Like a whole generation of bright, over privileged kids, Mark Vonnegut used his college degree (Swarthmore 1969) as a ticket to the rites of expiation. He, his girl and his dog, Zeke, set off into the sunset (in a dilapidated VW, of course) to live as humbly and hippily as a modest inheritance and a famous surname would allow. His father is the best-selling novelist Kurt Vonnegut, Jr.
A de rigueur subsistence-level farm was duly homesteaded in the wilds of British Columbia with a bunch of fellow-travelers. There were drugs and cosmic sex—no matter that his girlfriend took off with another man. The mountain provided higher fidelity and echoed young Vonnegut’s solos on the saxophone. Vonnegut was crazy about the whole setup. After a while, he was just plain crazy.
True to the creed of the counterculture, his friends first read his growing eccentricities as signs of escape from conformity. Eventually, Kurt Vonnegut flew in from New York and helped one of those friends take Mark, jabbering and hallucinating, to Hollywood Psychiatric Hospital in Vancouver on Valentine’s Day, 1971.

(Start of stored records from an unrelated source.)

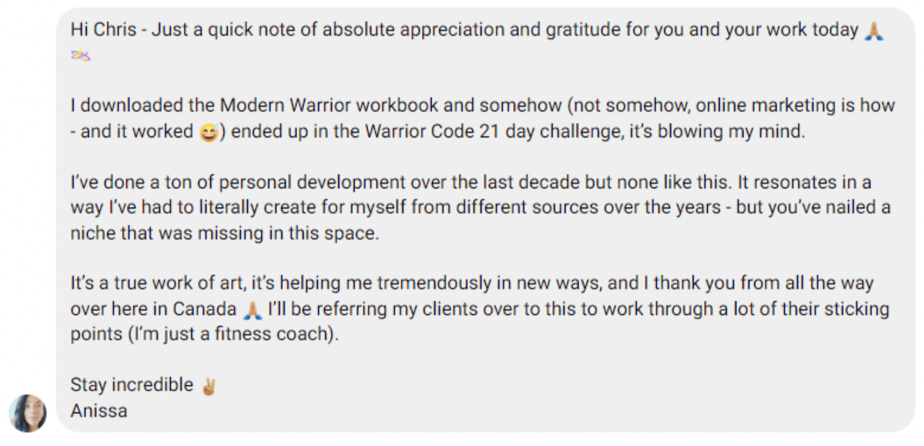This screenshot has height=446, width=924.
Task: Open Anissa's profile picture avatar
Action: pyautogui.click(x=28, y=413)
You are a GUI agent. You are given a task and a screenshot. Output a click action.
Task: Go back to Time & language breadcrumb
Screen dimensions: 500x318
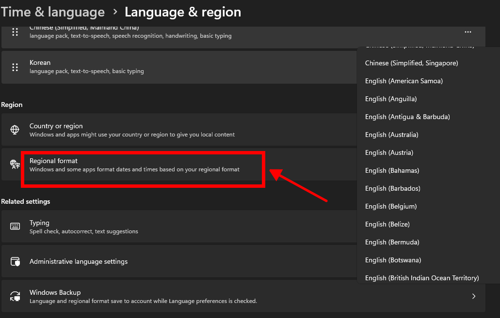52,12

Remarkably, Kurt Vonnegut’s oldest child not only recovered after two years of treatment, but has written a book—The Eden Express—which recreates vividly his passage through psychic purgatory. This “personal account of schizophrenia” has been published by Praeger, and ends with a call for acceptance of the controversial orthomolecular regime—a treatment characterized by megadoses of vitamins—which Vonnegut holds responsible for his cure.
Something worked, surely. Last spring Vonnegut married a schoolteacher named Patricia O’Shea at his family’s place in Barnstable, Mass. He has just begun his first term at Harvard Medical School, interested in pediatrics. Though he occasionally addresses psychiatric meetings as “living proof” of the efficacy of orthomolecular therapy, Vonnegut admits that his cure was also the result of “blind luck—the right hospital, the right friends. It wasn’t a feat of self-knowledge or anything like that,” he argues modestly. “I have a bag of tricks—diet, sleep, meditation—and I’ve learned how they work.” These days Mark is adamant about avoiding drugs. “I got a lifetime supply of that frame of mind,” he says. Interestingly, though Vonnegut believes drug-taking acted as the trigger to his breakdown, he says that his experiences with hallucinatory drugs probably made it easier for him to cope with the psychotic episode itself.

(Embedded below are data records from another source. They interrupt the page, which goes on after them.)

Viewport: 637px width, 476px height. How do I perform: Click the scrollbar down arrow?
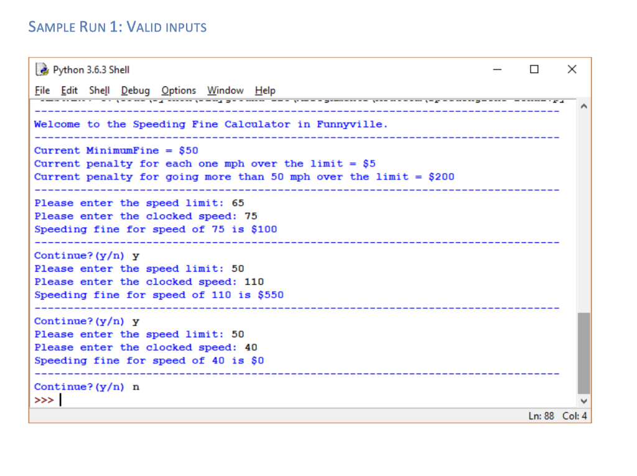point(584,401)
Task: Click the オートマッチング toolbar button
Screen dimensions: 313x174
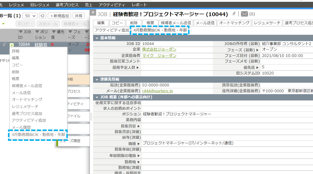Action: pos(234,23)
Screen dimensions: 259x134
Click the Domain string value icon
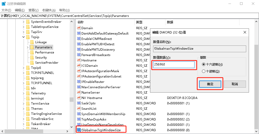[x=79, y=28]
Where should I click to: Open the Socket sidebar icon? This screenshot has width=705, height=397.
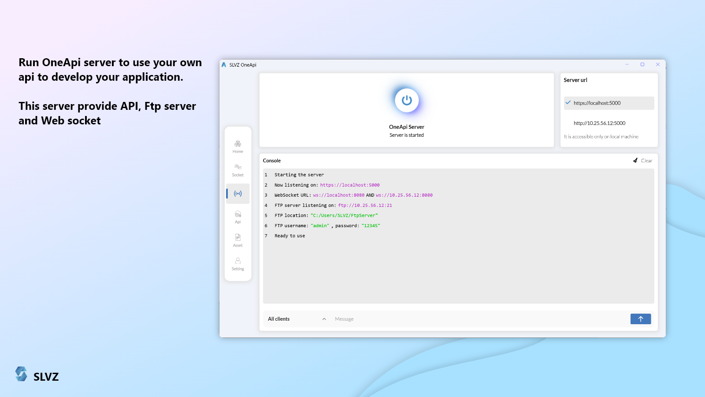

At the time of his breakdown, Mark was disenchanted with the way his father was accommodating himself to fame and fortune generated by Cat’s Cradle, Slaughterhouse-Five and other best-selling novels. Today, though his father has left Mark’s mother, the son visits regularly with both parents. “I guess I see more of my father than most 28-year-olds,” he says. Mark and his wife regularly leave their tidy apartment on Boston’s Beacon Hill to weekend with Mrs. Vonnegut in Barnstable, where they keep a vegetable garden and an 18-foot catboat “barely big enough to sleep two.”
Mark supposes that with a novelist for a father, he learned a lot about writing by osmosis, but The Eden Express is no father-son collaboration. “He finds it hard to give advice and I find it hard to take it,” says Vonnegut. But he did welcome his then-fiancée Pat’s opinions. Though Mark supported himself as a magazine journalist for two years before resuming his schooling, he has no plans for another book. “I don’t think I’ll have that good a story again,” he says with a trace of relief. “I’m really glad to be in medical school because I don’t have to think of an encore.”